**Work to complete:**
(a) From the excerpt below on general and personal financial advice, list the aspects of a retail client's circumstances that personal advice considers under the Corporations Act 2001.
(b) Turn the paragraph beginning "Failure to meet those obligations" in the excerpt below on general and personal financial advice into a concise bulleted list that keeps its main facts.
(c) Write the next part of the excerpt below on general and personal financial advice, continuing from its last sentence.

**Text section:**
--*--
In May 2019, ASIC released its Mind the Gap report on financial advice, which explained that many consumers – that is, retail clients are confused by the important distinction between general and personal advice.

Under the Corporations Act 2001, ‘personal advice’ considers the retail client’s objectives, financial situation and needs; alternatively, it is advice where a ‘reasonable person’ might expect the adviser to have considered one or more of those things. ‘General advice’ is advice that is not personal advice.

The distinction matters because financial advisers’ obligations vary depending on whether the advice is general or personal. Among other things, general advice requires a general advice warning, while in the case of personal advice, the adviser must provide a ‘Statement of Advice’. Advisers would be aware that personal advice demands more detailed consideration of the client’s particular needs, and so it is costlier to provide.

Failure to meet those obligations can result in severe consequences. In 2019, Parliament changed the laws that determine the penalties for breaches of these provisions. Civil penalties have significantly increased. For individuals, the penalty has moved from a maximum of a couple of hundred thousand dollars to over $1 million, or alternatively, three times the benefit derived from the breach. For corporations, the penalty moved from a maximum of just a couple of million to over $10 million, or alternatively, three times the benefit derived from the breach; or alternatively, 10 per cent of the corporations’ annual turnover, up to a maximum of over $500 million.
--*--
**Recorded data:**
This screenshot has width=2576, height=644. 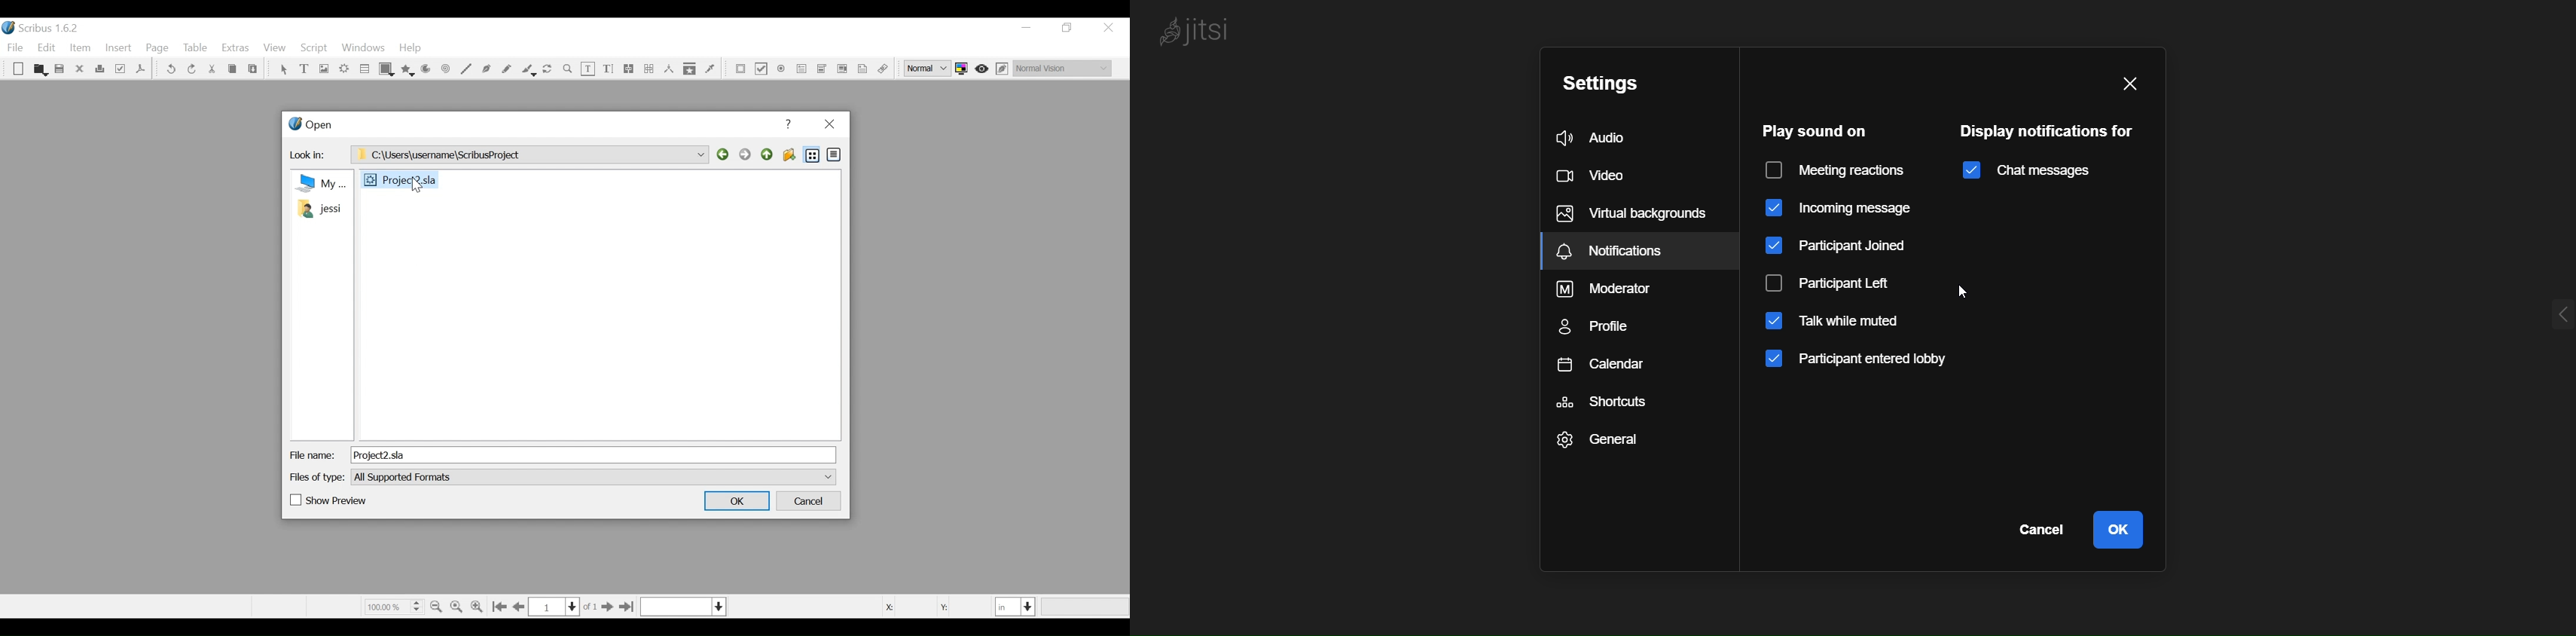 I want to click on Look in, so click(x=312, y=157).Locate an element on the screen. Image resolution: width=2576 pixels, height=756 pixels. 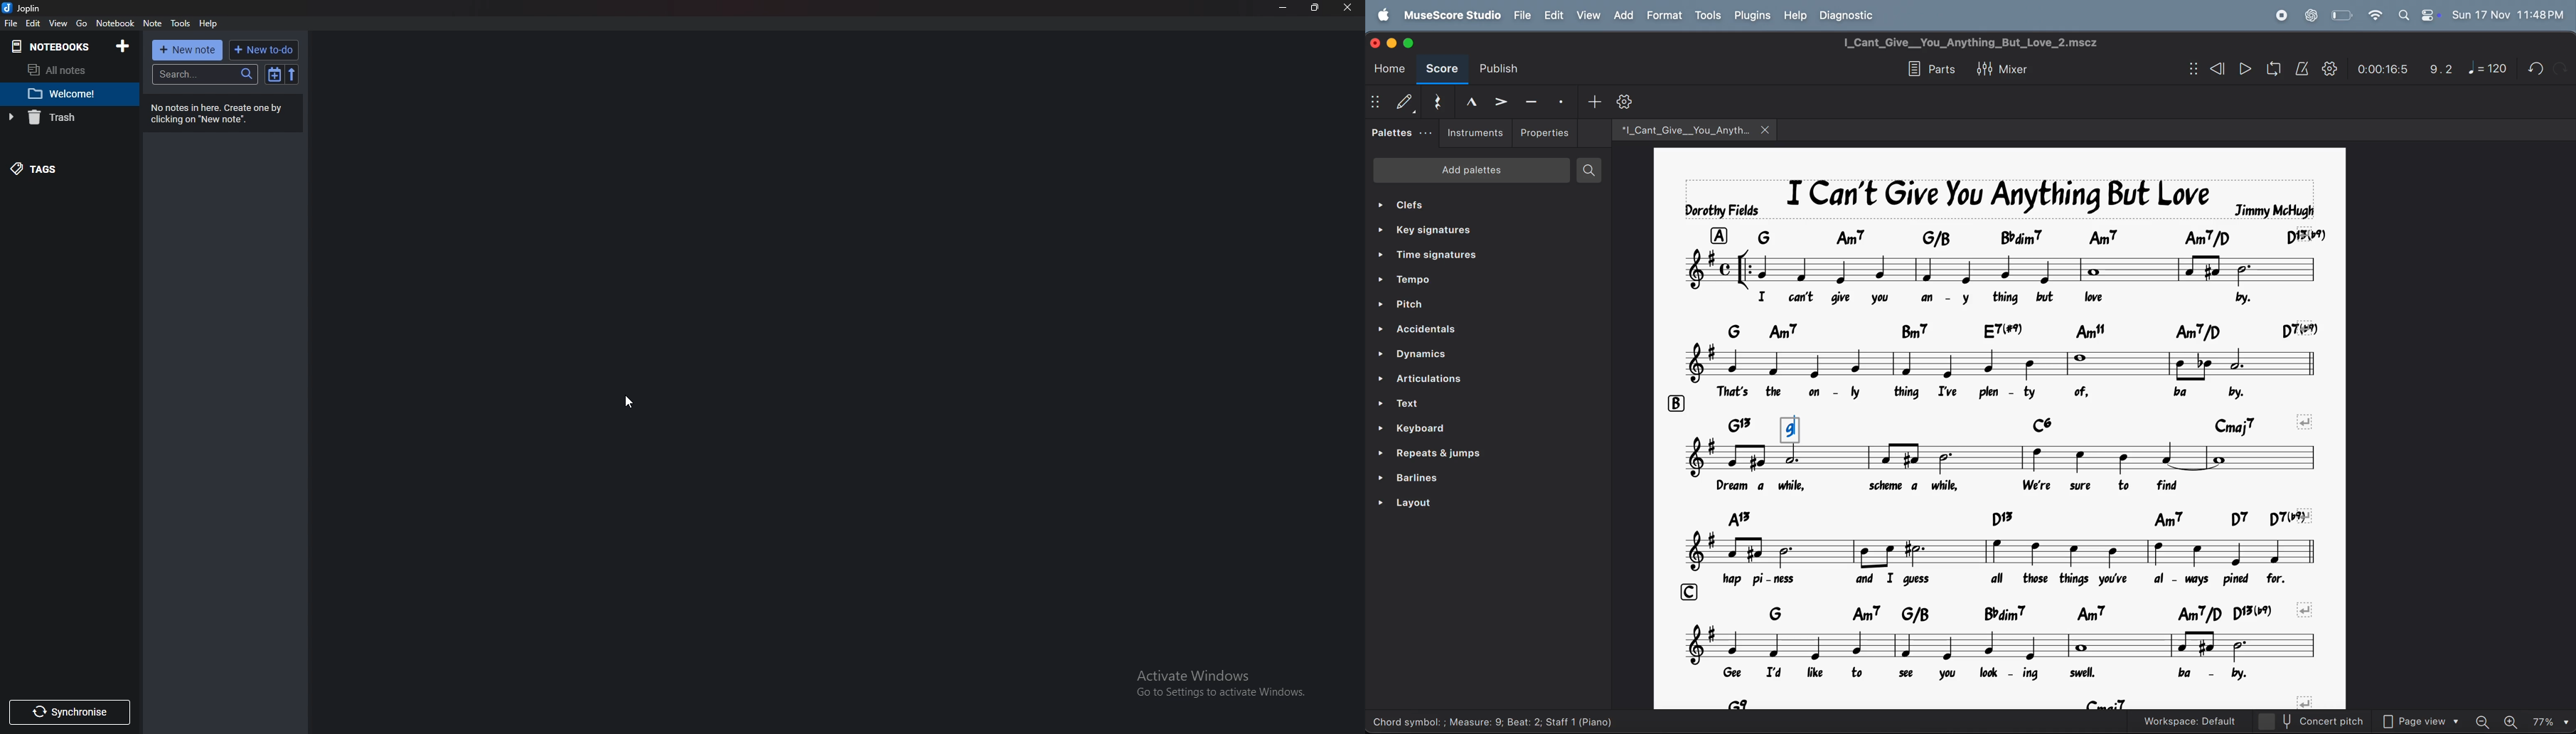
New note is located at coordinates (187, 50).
--*--
**Written answers:**
(a)
- Objectives
- Financial situation
- Needs

(b)
- Failing to meet advice obligations can lead to severe consequences.
- In 2019, Parliament changed the laws setting penalties for these breaches, and civil penalties rose significantly.
- Individuals: the maximum went from a couple of hundred thousand dollars to over $1 million, or three times the benefit derived from the breach.
- Corporations: the maximum went from a couple of million dollars to over $10 million, or three times the benefit derived from the breach, or 10 per cent of annual turnover up to a maximum of over $500 million.

(c)
In short: a financial adviser’s failure to meet the obligations attaching to ‘personal advice’ can ruin them. It is thus important to be across the distinction. A recent dispute between ASIC and Westpac illustrates the slippery distinction between general and personal advice.

The ASIC v Westpac financial advice litigation

In light of consumer confusion identified in its Mind the Gap report, ASIC takes issue with the way that some advisers, including those associated with the big banks, label certain financial advice as ‘general advice’ when it is really ‘personal advice’.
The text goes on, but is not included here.